Jude Law
The BAFTA Award for Best Actor in a Supporting Role represents one of the clearest formal recognitions in Jude Law's career, a distinction that points toward the sustained work he has accumulated across stage, screen, and television.
Law was born on December 29, 1972, in Lewisham, and holds British citizenship. His early schooling took him through John Ball Primary School and The Halley Academy before he attended Alleyn's School. From those origins he developed a career that spans an unusually wide range of performing and creative roles: stage actor, film actor, television actor, and voice actor, as well as film producer, film director, and television director. He has worked in English throughout.
His stage work brought him the Theatre World Award, an honor that sits alongside his BAFTA for supporting screen performance as evidence of recognition in more than one discipline. That movement between live performance, film, television, voice work, and production marks a career that has not settled into a single format but has shifted across different modes of creative work over the decades since his beginnings in Lewisham.
Law has also received the Chevalier des Arts et des Lettres, a decoration that adds an international dimension to the recognition he has gathered over the course of his career.
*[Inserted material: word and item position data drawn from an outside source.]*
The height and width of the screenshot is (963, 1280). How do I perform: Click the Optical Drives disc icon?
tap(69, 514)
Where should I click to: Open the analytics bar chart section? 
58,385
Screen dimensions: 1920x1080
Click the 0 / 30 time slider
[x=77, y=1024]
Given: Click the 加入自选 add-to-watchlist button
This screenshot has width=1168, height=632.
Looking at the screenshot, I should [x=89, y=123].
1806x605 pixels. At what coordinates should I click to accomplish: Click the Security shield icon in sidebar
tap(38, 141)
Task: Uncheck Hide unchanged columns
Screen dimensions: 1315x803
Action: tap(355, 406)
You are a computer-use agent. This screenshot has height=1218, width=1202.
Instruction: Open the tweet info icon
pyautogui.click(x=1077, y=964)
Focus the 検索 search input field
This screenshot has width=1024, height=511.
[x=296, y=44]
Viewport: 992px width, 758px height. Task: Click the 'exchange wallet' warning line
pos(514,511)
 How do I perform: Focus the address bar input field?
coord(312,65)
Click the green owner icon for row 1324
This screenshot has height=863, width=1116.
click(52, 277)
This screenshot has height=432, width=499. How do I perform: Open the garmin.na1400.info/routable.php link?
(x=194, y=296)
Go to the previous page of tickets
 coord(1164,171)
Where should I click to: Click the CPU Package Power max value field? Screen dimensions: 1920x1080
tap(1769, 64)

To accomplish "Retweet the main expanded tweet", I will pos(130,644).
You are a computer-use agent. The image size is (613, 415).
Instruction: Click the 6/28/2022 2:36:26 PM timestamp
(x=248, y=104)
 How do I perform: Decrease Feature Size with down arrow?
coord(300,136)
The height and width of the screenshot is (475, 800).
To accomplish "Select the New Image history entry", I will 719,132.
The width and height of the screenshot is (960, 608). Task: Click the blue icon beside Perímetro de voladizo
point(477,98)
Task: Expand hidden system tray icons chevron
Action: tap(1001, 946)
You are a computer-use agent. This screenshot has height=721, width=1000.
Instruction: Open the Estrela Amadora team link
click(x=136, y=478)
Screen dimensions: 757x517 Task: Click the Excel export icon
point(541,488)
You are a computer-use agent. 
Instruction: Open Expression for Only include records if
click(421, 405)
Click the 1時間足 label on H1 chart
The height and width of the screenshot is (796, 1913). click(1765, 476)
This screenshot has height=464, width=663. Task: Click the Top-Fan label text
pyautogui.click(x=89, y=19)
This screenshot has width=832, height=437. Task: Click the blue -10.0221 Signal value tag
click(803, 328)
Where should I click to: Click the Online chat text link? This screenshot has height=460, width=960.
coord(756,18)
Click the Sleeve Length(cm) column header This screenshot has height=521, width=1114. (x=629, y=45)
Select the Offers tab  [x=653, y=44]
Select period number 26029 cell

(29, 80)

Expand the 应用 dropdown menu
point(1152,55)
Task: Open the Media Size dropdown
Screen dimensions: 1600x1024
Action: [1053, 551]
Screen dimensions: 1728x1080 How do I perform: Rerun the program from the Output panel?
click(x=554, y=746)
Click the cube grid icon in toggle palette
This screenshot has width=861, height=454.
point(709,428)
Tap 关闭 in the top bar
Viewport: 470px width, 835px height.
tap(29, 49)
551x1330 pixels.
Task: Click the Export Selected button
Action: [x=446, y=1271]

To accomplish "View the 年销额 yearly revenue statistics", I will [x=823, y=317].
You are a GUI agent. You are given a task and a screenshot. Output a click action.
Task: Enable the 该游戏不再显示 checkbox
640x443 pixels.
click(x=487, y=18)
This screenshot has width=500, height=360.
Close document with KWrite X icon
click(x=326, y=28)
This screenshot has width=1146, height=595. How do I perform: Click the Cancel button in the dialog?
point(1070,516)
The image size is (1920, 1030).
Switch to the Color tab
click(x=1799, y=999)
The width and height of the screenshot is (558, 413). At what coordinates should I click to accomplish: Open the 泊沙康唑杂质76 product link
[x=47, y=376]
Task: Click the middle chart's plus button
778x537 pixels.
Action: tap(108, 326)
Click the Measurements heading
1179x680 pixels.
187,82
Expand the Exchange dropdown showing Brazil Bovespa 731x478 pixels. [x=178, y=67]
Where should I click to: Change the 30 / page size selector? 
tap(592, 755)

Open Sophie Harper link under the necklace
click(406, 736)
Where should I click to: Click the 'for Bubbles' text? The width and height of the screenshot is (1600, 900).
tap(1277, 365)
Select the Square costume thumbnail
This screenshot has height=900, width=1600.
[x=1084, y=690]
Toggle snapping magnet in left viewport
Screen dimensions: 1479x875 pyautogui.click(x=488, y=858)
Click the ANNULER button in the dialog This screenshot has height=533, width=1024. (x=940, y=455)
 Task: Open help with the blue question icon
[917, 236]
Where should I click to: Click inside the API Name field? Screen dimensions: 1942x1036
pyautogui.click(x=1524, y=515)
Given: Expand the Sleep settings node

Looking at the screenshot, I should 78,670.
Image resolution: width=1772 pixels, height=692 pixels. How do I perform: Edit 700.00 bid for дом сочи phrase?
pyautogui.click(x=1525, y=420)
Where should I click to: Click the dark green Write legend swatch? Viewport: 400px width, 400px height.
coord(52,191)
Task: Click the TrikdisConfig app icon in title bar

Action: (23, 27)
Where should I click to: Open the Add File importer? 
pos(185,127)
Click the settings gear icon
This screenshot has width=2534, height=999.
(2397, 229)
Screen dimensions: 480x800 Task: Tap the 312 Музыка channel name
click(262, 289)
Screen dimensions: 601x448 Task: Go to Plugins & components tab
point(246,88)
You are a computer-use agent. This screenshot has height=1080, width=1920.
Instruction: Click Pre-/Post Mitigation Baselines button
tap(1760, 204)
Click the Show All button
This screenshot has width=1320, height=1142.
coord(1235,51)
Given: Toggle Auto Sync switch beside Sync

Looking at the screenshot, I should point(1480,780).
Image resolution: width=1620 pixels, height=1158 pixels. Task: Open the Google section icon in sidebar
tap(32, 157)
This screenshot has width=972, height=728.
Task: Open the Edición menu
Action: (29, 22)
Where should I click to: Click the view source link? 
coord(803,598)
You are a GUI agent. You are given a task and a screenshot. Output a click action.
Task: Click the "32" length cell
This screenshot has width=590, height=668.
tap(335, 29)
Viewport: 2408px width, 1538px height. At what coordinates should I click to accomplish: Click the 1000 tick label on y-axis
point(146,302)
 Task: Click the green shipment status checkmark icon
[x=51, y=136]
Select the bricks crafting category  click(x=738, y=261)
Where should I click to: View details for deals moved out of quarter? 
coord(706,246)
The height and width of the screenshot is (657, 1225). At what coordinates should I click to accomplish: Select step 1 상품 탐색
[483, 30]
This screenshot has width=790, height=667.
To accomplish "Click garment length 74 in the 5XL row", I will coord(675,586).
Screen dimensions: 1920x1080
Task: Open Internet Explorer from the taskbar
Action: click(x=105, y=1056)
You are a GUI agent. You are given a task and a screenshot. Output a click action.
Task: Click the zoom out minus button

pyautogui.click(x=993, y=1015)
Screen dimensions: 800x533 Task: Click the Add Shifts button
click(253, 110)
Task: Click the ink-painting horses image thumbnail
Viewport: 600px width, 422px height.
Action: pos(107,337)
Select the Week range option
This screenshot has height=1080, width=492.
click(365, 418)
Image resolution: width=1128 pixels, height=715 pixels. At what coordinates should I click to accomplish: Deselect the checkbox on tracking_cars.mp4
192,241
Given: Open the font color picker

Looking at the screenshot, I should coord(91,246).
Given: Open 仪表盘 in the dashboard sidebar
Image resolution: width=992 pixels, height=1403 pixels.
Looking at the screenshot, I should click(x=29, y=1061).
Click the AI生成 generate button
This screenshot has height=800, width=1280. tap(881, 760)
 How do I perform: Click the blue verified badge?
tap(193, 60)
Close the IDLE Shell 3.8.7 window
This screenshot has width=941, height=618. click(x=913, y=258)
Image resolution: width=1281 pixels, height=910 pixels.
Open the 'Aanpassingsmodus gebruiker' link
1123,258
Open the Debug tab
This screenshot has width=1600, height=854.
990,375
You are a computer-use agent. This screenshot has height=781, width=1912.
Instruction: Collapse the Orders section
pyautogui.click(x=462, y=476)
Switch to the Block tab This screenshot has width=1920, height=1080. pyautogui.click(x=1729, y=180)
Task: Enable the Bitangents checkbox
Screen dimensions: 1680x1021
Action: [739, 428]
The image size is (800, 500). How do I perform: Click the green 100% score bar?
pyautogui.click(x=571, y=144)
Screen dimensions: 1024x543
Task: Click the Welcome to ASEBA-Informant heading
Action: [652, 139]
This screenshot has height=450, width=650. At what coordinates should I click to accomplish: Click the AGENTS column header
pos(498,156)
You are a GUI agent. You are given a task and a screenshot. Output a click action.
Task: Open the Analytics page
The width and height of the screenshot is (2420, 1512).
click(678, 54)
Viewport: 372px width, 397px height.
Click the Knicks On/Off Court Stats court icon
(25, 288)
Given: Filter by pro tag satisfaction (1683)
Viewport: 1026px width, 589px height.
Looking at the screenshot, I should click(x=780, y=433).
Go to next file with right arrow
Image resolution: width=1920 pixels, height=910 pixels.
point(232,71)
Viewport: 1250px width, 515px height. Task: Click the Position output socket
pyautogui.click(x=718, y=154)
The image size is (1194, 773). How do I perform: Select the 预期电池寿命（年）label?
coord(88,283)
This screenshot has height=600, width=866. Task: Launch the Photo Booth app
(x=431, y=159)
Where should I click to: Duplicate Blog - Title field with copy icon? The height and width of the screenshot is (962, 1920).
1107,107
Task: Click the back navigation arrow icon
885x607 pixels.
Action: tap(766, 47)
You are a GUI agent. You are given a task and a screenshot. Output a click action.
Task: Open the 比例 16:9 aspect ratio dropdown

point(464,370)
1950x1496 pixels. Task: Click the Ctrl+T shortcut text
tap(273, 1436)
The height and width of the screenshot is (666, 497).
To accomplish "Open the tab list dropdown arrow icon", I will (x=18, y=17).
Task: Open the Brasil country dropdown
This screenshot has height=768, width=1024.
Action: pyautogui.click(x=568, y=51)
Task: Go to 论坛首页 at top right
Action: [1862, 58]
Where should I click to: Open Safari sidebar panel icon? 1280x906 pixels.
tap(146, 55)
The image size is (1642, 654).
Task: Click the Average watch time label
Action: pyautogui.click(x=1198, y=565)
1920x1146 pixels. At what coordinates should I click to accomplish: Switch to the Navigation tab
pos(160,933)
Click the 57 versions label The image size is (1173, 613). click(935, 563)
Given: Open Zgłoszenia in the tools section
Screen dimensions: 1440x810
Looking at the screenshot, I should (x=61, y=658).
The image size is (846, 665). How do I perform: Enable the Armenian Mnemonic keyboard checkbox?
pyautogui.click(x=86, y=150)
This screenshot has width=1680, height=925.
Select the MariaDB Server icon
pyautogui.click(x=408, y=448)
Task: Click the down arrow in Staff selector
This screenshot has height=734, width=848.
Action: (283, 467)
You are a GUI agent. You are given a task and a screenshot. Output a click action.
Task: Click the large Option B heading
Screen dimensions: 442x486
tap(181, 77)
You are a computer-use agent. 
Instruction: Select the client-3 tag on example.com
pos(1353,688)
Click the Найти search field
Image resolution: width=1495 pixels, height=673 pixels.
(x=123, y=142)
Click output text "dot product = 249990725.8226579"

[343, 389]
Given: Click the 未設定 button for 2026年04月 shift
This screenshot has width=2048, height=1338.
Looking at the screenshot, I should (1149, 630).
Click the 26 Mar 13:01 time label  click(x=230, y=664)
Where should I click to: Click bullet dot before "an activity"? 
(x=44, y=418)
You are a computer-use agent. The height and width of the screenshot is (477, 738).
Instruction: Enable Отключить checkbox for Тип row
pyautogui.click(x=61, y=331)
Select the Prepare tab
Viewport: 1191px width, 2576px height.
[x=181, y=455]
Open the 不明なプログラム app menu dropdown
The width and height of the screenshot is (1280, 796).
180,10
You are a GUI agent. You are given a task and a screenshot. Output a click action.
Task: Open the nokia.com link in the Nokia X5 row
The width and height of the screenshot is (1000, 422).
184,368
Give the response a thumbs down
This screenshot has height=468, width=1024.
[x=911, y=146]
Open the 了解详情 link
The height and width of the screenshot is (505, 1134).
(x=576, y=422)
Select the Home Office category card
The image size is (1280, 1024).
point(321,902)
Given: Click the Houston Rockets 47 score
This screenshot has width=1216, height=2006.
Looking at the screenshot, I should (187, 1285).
Taken together, the Theatre World Award, the BAFTA for Best Actor in a Supporting Role, and the Chevalier des Arts et des Lettres form the documented honors of a British actor and filmmaker who was educated at Alleyn's School and began life in Lewisham.
Quotes by Jude Law
Jude Law's insights on:

The only film I ever made for money was something called 'Music From Another Room', which I really didn't like.

I only want to do the kind of work that I would like to go and see, that’s going to teach me something new, that involves working with people I can learn something from and I can give something to.

I think it’s a bigger risk following a part that plays up your looks than it is to try and carve out a career as an actor.

Look, how many stories have I broken? Hundreds. How many have proved to be untrue? There isn’t one.

When someone like Steven Soderbergh asks you to do a film you know you’re in good hands. You know it’s going to be slick, and it’s going to be intelligent, and it’s going to have a kind of style to it, and I would probably have done anything to be really honest.

It’s interesting to see how people bring different things to them. I think it comes down to the universal appeal of the Holmes-Watson that they can keep being discovered in different ways.

There are always seasons to a career and perhaps always the grass is often greener, you’re often looking at other people’s careers going, “Damn, they get all the good roles. Why didn’t I read that? Why didn’t they ask me to do that?”

I was an optimist, a great champion of the human spirit. And I lost that for a time. I feel like I’ve regained a bit of that in the last few years but there was a period of my life in which I had a very low opinion of people in general.